On retrouve parmi les prétendants potentiels, Sanae Takaichi. C’est une nationaliste convaincue et ancienne batteuse de heavy metal, qui se positionne comme une candidate sérieuse.
Si elle l’emportait, elle deviendrait la première femme Première ministre du Japon, mais ses positions hawkish sur l’histoire et la Chine effraient une partie de l’opinion.
Takayuki Kobayashi ou Shinjiro Koizumi, fils d’un ancien Premier ministre, pourraient également entrer dans la course.
Des opposants, y compris des membres du Parti communiste ou du Parti social-démocrate, appellent au maintien d’Ishiba sous le hashtag #IshibaNeDémissionnePas. « Ishiba est le dirigeant le plus raisonnable du PLD depuis longtemps », estime LaSalle Ishii, un élu social-démocrate. Une manifestation a même réuni quelques centaines de personnes vendredi soir devant le bureau d’Ishiba, brandissant des pancartes l’encourageant à « ne jamais abandonner ».
Le Japon aussi fait face à de nombreuses sources de tension
Une population vieillissante, un budget de sécurité sociale en forte hausse et des négociations commerciales avec les États-Unis, que de facteurs qui mettent le Japon sous pression.

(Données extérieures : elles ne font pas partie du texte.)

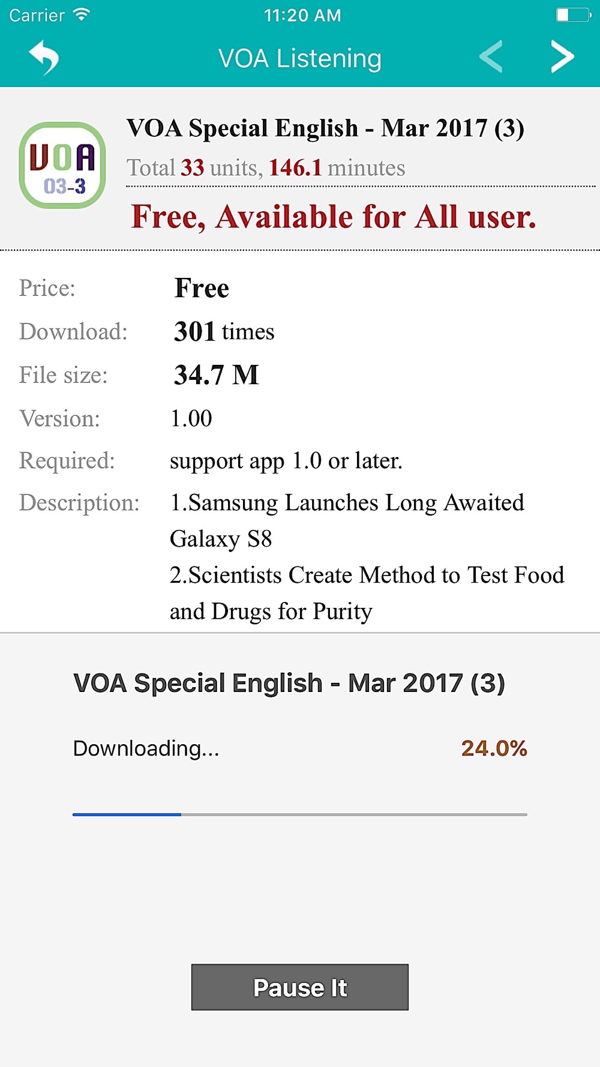Viewport: 600px width, 1067px height.
Task: Tap the total 33 units summary line
Action: point(266,168)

Un récent accord commercial avec l’administration Trump impose une taxe de 15 % sur les importations japonaises, un compromis qu’Ishiba présente comme une victoire, mais qui reste inférieur aux 25 % initialement envisagés. Cette taxe pourrait être réévaluée tous les trimestres ce qui ajoute de l’incertitude.
Sur le plan intérieur, Ishiba a lancé la semaine dernière une task force pour répondre aux préoccupations liées aux « comportements nuisibles » de certains résidents étrangers, une mesure qui semble répondre aux discours du Sanseito. Cette initiative, bien que critiquée, vise à calmer les tensions dans un pays où l’immigration reste un sujet sensible.
Et maintenant, avec une coalition minoritaire dans les deux chambres, Ishiba devra trouver des alliés pour faire passer ses lois, une tâche ardue dans un paysage politique fragmenté. L’opposition,renforcée par les 22 sièges du Parti démocrate constitutionnel, reste trop divisée pour former une alternative crédible.
La popularité d’Ishiba est au plus bas, avec un taux d’approbation de seulement 22,9 % selon un sondage Kyodo News. Pourtant, 45,8 % des Japonais estiment qu’il n’a pas besoin de démissionner. Beaucoup craignent qu’un changement de leader n’aggrave la situation, surtout si une figure comme Takaichi prend les rênes.
En attendant, le yen s’est légèrement renforcé sur les marchés mondiaux après les résultats, signe que les investisseurs avaient anticipé ce revers. Mais pour Ishiba, le véritable défi sera de restaurer la confiance des Japonais. Restera-t-il le « choix sûr » face à la montée des extrêmes, ou cédera-t-il sous la pression ? L’avenir du Japon en dépend.